§ Instruction
Retype the following records word for word.

§ Exercise inputs

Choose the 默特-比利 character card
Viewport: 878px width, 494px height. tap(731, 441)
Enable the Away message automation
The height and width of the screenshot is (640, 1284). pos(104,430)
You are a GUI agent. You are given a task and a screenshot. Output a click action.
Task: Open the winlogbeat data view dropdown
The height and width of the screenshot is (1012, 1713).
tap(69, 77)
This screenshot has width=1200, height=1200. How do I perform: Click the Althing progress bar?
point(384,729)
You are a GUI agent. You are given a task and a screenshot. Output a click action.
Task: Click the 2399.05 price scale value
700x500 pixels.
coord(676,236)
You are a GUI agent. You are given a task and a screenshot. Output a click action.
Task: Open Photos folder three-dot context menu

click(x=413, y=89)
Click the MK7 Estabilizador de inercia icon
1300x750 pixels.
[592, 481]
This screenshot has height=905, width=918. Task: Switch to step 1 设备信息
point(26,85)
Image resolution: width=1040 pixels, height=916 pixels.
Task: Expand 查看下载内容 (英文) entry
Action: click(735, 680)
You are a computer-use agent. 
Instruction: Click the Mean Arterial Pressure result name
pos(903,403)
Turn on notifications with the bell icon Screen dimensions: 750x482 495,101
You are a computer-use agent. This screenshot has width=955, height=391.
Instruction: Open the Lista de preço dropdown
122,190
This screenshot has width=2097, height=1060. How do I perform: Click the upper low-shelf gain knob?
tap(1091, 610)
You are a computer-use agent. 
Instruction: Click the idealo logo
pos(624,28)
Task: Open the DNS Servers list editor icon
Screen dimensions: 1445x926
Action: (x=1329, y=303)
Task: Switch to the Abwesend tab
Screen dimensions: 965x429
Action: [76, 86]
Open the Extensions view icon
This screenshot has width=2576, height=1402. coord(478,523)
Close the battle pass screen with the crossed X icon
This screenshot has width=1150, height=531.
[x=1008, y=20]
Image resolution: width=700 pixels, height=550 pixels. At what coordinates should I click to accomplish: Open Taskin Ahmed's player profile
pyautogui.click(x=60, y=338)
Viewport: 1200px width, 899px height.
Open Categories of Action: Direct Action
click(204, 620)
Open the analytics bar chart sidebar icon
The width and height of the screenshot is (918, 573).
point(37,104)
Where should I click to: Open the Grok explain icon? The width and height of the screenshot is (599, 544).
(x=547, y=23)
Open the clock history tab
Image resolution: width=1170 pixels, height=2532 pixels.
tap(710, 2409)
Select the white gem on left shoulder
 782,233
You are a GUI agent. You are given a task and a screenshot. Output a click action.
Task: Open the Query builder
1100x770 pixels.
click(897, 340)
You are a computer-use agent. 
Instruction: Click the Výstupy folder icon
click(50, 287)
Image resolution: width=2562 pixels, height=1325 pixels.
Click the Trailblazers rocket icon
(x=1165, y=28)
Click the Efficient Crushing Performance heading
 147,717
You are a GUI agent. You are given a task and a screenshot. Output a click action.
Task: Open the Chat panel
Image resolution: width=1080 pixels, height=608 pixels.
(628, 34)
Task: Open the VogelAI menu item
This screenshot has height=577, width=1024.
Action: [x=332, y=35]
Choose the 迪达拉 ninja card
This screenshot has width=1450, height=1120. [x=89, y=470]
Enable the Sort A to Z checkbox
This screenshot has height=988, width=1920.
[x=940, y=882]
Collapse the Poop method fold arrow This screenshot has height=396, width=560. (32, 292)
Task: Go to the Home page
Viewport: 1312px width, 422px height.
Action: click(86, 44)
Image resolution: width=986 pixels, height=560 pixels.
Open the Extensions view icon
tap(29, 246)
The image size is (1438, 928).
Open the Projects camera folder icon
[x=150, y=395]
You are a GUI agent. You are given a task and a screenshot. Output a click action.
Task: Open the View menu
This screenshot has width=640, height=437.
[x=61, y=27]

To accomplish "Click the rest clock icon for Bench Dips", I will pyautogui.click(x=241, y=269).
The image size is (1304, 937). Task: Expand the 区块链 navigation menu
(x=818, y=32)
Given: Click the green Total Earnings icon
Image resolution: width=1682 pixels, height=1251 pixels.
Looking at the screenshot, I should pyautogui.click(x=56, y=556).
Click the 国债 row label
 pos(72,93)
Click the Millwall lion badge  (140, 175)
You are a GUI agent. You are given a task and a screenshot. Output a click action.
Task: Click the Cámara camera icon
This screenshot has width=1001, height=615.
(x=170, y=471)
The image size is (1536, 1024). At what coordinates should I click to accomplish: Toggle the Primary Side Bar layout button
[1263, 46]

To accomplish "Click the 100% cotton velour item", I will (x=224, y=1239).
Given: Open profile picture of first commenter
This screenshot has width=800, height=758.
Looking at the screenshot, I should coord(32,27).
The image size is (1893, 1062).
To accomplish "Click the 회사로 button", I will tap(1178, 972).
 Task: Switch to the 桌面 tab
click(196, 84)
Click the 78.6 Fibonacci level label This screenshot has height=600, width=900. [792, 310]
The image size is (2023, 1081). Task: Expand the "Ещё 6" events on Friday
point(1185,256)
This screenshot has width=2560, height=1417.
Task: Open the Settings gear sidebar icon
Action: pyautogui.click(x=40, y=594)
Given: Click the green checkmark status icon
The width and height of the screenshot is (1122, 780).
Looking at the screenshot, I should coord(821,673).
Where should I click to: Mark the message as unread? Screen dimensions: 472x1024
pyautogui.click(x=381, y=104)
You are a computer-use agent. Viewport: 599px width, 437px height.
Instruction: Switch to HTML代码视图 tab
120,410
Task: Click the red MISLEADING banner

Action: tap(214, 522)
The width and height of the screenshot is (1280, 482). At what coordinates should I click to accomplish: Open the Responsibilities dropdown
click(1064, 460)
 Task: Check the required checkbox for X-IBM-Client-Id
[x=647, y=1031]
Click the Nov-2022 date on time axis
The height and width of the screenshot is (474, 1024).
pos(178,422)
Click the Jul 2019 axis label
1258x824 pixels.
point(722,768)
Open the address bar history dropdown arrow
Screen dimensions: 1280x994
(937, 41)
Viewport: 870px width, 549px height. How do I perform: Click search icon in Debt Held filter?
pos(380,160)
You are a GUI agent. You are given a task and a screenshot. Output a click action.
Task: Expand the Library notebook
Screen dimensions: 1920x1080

§ Task response
Choose the 默特-比利 character card
Viewport: 878px width, 494px height. tap(731, 441)
Enable the Away message automation
The height and width of the screenshot is (640, 1284). pos(104,430)
You are a GUI agent. You are given a task and a screenshot. Output a click action.
Task: Open the winlogbeat data view dropdown
The height and width of the screenshot is (1012, 1713).
tap(69, 77)
This screenshot has width=1200, height=1200. How do I perform: Click the Althing progress bar?
point(384,729)
You are a GUI agent. You are given a task and a screenshot. Output a click action.
Task: Click the 2399.05 price scale value
700x500 pixels.
coord(676,236)
You are a GUI agent. You are given a task and a screenshot. Output a click action.
Task: Open Photos folder three-dot context menu

click(x=413, y=89)
Click the MK7 Estabilizador de inercia icon
1300x750 pixels.
[592, 481]
This screenshot has height=905, width=918. Task: Switch to step 1 设备信息
point(26,85)
Image resolution: width=1040 pixels, height=916 pixels.
Task: Expand 查看下载内容 (英文) entry
Action: click(735, 680)
You are a computer-use agent. 
Instruction: Click the Mean Arterial Pressure result name
pos(903,403)
Turn on notifications with the bell icon Screen dimensions: 750x482 495,101
You are a computer-use agent. This screenshot has width=955, height=391.
Instruction: Open the Lista de preço dropdown
122,190
This screenshot has width=2097, height=1060. How do I perform: Click the upper low-shelf gain knob?
tap(1091, 610)
You are a computer-use agent. 
Instruction: Click the idealo logo
pos(624,28)
Task: Open the DNS Servers list editor icon
Screen dimensions: 1445x926
Action: (x=1329, y=303)
Task: Switch to the Abwesend tab
Screen dimensions: 965x429
Action: [76, 86]
Open the Extensions view icon
This screenshot has width=2576, height=1402. coord(478,523)
Close the battle pass screen with the crossed X icon
This screenshot has width=1150, height=531.
[x=1008, y=20]
Image resolution: width=700 pixels, height=550 pixels. At what coordinates should I click to accomplish: Open Taskin Ahmed's player profile
pyautogui.click(x=60, y=338)
Viewport: 1200px width, 899px height.
Open Categories of Action: Direct Action
click(204, 620)
Open the analytics bar chart sidebar icon
The width and height of the screenshot is (918, 573).
point(37,104)
Where should I click to: Open the Grok explain icon? The width and height of the screenshot is (599, 544).
(x=547, y=23)
Open the clock history tab
Image resolution: width=1170 pixels, height=2532 pixels.
tap(710, 2409)
Select the white gem on left shoulder
 782,233
You are a GUI agent. You are given a task and a screenshot. Output a click action.
Task: Open the Query builder
1100x770 pixels.
click(897, 340)
You are a computer-use agent. 
Instruction: Click the Výstupy folder icon
click(50, 287)
Image resolution: width=2562 pixels, height=1325 pixels.
Click the Trailblazers rocket icon
(x=1165, y=28)
Click the Efficient Crushing Performance heading
 147,717
You are a GUI agent. You are given a task and a screenshot. Output a click action.
Task: Open the Chat panel
Image resolution: width=1080 pixels, height=608 pixels.
(628, 34)
Task: Open the VogelAI menu item
This screenshot has height=577, width=1024.
Action: [x=332, y=35]
Choose the 迪达拉 ninja card
This screenshot has width=1450, height=1120. [x=89, y=470]
Enable the Sort A to Z checkbox
This screenshot has height=988, width=1920.
[x=940, y=882]
Collapse the Poop method fold arrow This screenshot has height=396, width=560. (32, 292)
Task: Go to the Home page
Viewport: 1312px width, 422px height.
Action: click(86, 44)
Image resolution: width=986 pixels, height=560 pixels.
Open the Extensions view icon
tap(29, 246)
The image size is (1438, 928).
Open the Projects camera folder icon
[x=150, y=395]
You are a GUI agent. You are given a task and a screenshot. Output a click action.
Task: Open the View menu
This screenshot has width=640, height=437.
[x=61, y=27]

To accomplish "Click the rest clock icon for Bench Dips", I will pyautogui.click(x=241, y=269).
The image size is (1304, 937). Task: Expand the 区块链 navigation menu
(x=818, y=32)
Given: Click the green Total Earnings icon
Image resolution: width=1682 pixels, height=1251 pixels.
Looking at the screenshot, I should pyautogui.click(x=56, y=556).
Click the 国债 row label
 pos(72,93)
Click the Millwall lion badge  (140, 175)
You are a GUI agent. You are given a task and a screenshot. Output a click action.
Task: Click the Cámara camera icon
This screenshot has width=1001, height=615.
(x=170, y=471)
The image size is (1536, 1024). At what coordinates should I click to accomplish: Toggle the Primary Side Bar layout button
[1263, 46]

To accomplish "Click the 100% cotton velour item", I will (x=224, y=1239).
Given: Open profile picture of first commenter
This screenshot has width=800, height=758.
Looking at the screenshot, I should coord(32,27).
The image size is (1893, 1062).
To accomplish "Click the 회사로 button", I will tap(1178, 972).
 Task: Switch to the 桌面 tab
click(196, 84)
Click the 78.6 Fibonacci level label This screenshot has height=600, width=900. [792, 310]
The image size is (2023, 1081). Task: Expand the "Ещё 6" events on Friday
point(1185,256)
This screenshot has width=2560, height=1417.
Task: Open the Settings gear sidebar icon
Action: pyautogui.click(x=40, y=594)
Given: Click the green checkmark status icon
The width and height of the screenshot is (1122, 780).
Looking at the screenshot, I should coord(821,673).
Where should I click to: Mark the message as unread? Screen dimensions: 472x1024
pyautogui.click(x=381, y=104)
You are a computer-use agent. Viewport: 599px width, 437px height.
Instruction: Switch to HTML代码视图 tab
120,410
Task: Click the red MISLEADING banner

Action: tap(214, 522)
The width and height of the screenshot is (1280, 482). At what coordinates should I click to accomplish: Open the Responsibilities dropdown
click(1064, 460)
 Task: Check the required checkbox for X-IBM-Client-Id
[x=647, y=1031]
Click the Nov-2022 date on time axis
The height and width of the screenshot is (474, 1024).
pos(178,422)
Click the Jul 2019 axis label
1258x824 pixels.
point(722,768)
Open the address bar history dropdown arrow
Screen dimensions: 1280x994
(937, 41)
Viewport: 870px width, 549px height. How do I perform: Click search icon in Debt Held filter?
pos(380,160)
You are a GUI agent. You are given a task and a screenshot. Output a click action.
Task: Expand the Library notebook
Screen dimensions: 1920x1080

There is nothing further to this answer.